Po emisji filmu braci Sekielskich Arkadiusz H. został został suspendowany przez biskupa kaliskiego - zawieszony w pełnieniu posługi kapłańskiej (zakaz sprawowania sakramentów i noszenia stroju duchownego). To kara za czyny, jakich duchowny miał się dopuścić w latach 1994-2000.

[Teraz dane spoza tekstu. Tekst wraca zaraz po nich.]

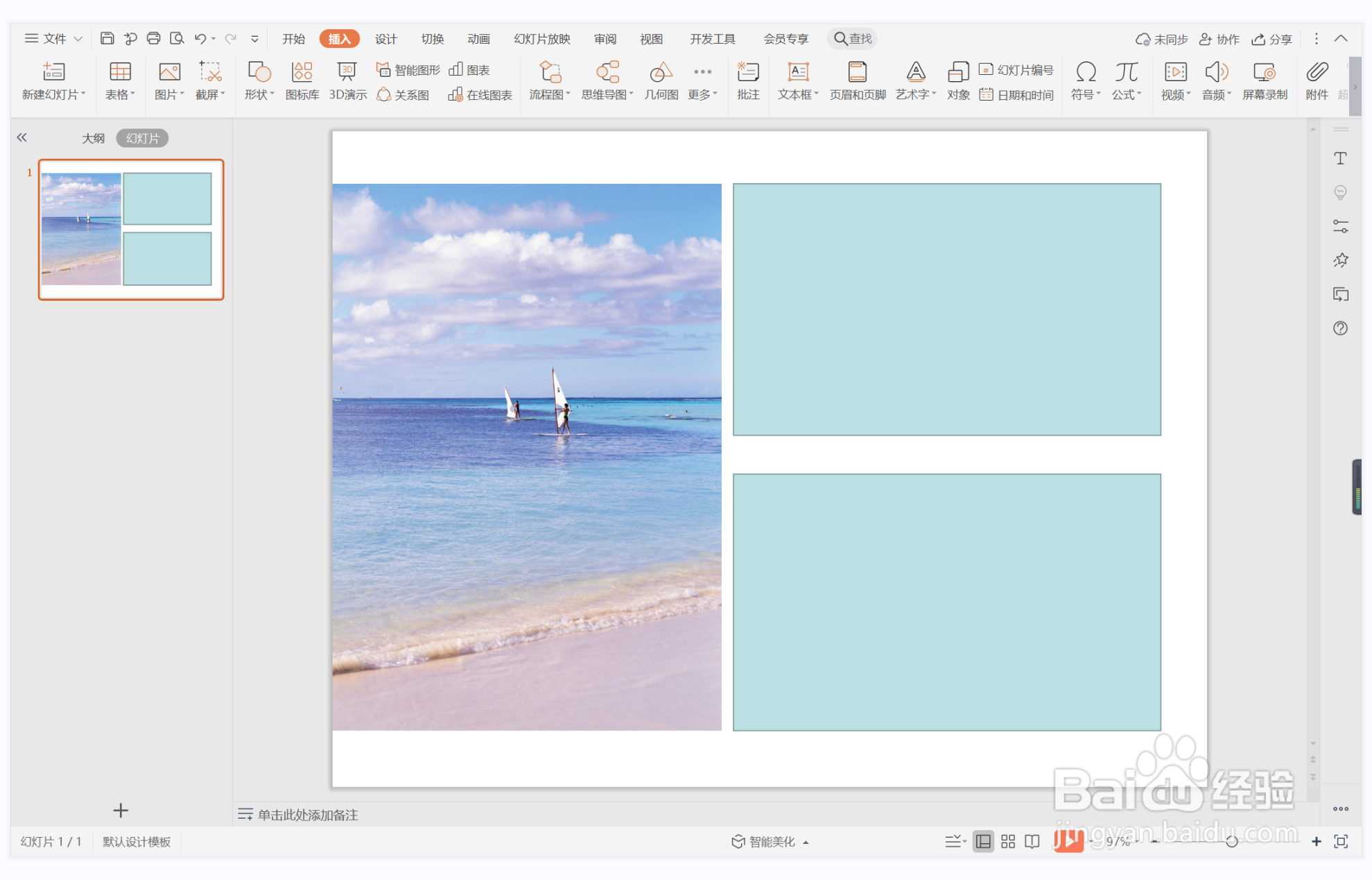This screenshot has width=1372, height=880.
Task: Open the 文本框 text box dropdown
Action: point(798,94)

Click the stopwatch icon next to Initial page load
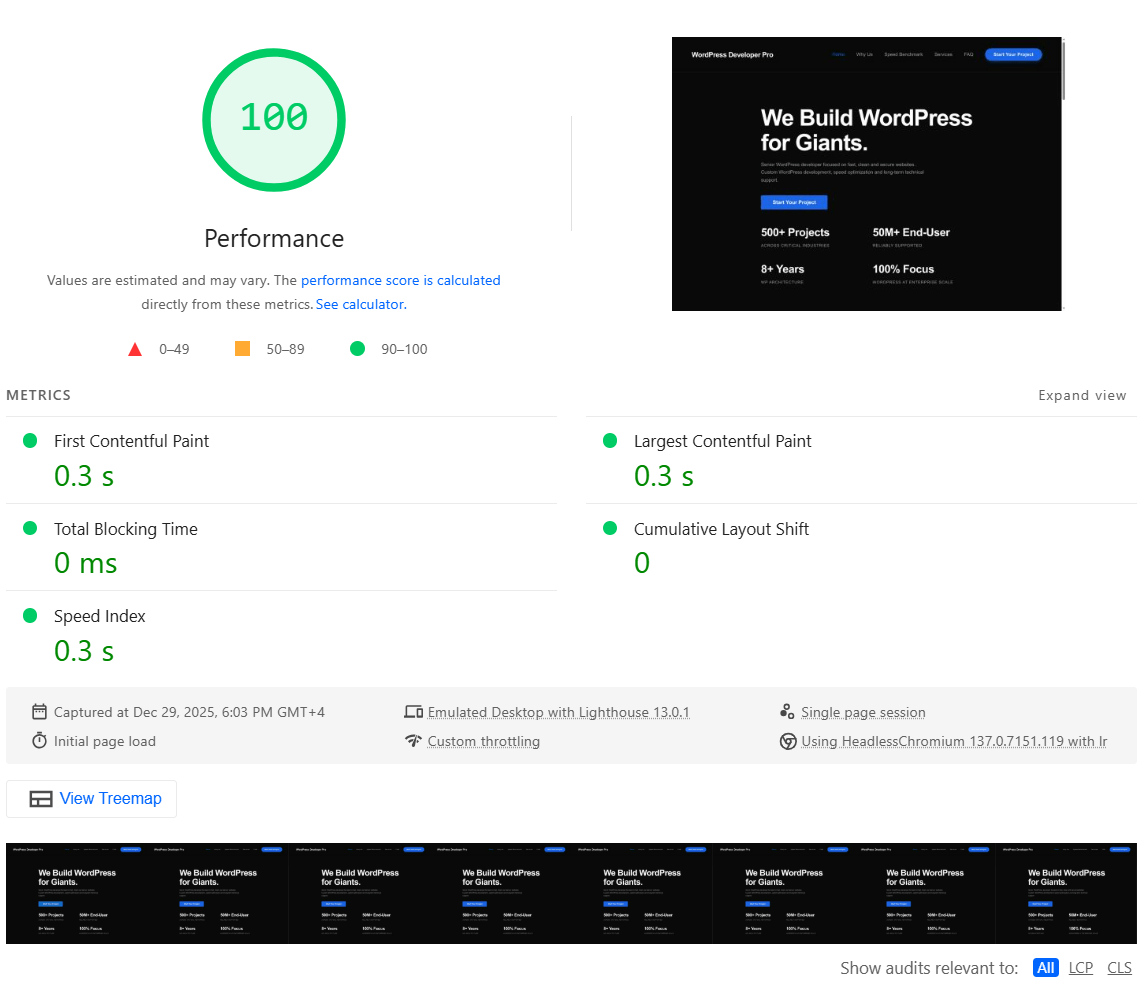click(x=40, y=741)
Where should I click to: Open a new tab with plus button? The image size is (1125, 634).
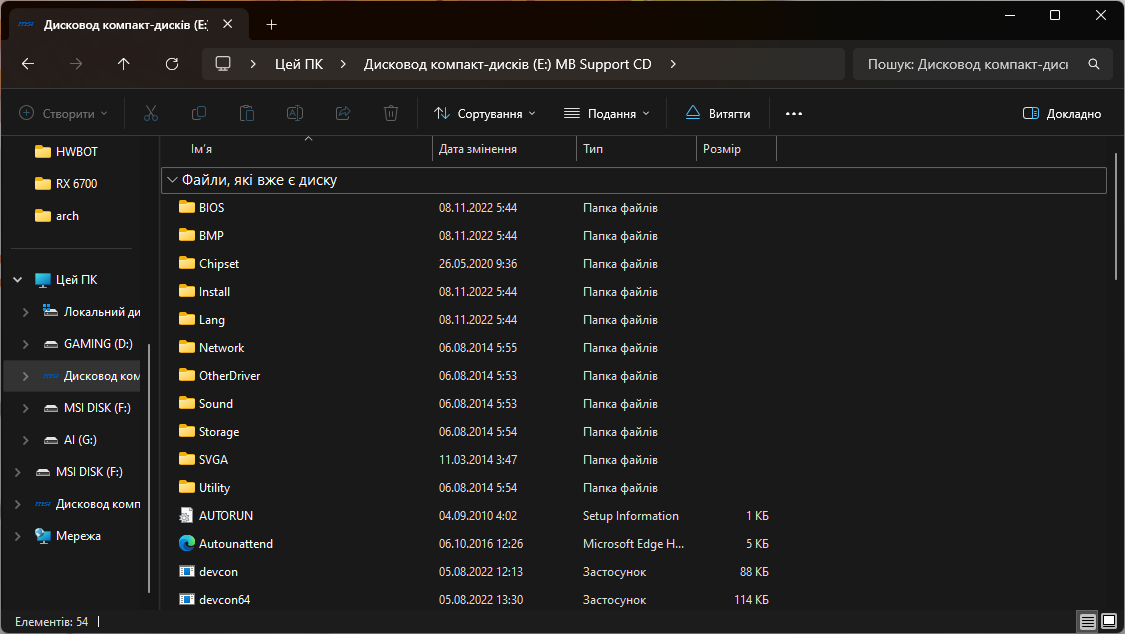coord(271,25)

Syców. Proces księdza-pedofila trwał dwa dni. W poniedziałek wyrok
Jak informują "Fakty Kaliskie", proces Arkadiusza H. trwał tylko dwa dni. Prokuratura zażądała dla byłego księdza 6 lat pozbawienia wolności, a także zakazu kontaktowania się z ofiarą przez 8 lat, zakazu wykonywania zawodu i pracy księdza z dziećmi i młodzieżą przez maksymalnie możliwy czas.
Zdaniem prokuratora Jakuba Łuczaka, taka kara będzie sprawiedliwa względem pokrzywdzonego, ale też dla Kościoła, który od dawna boryka się z problemem pedofilii.
Mecenas Michał Królikowski, broniący byłego księdza, uznał, że ujawnienie czynów pedofilskich Arkadiusza H. w filmie "Zabawa w chowanego" doprowadziło do społecznego linczu na jego kliencie.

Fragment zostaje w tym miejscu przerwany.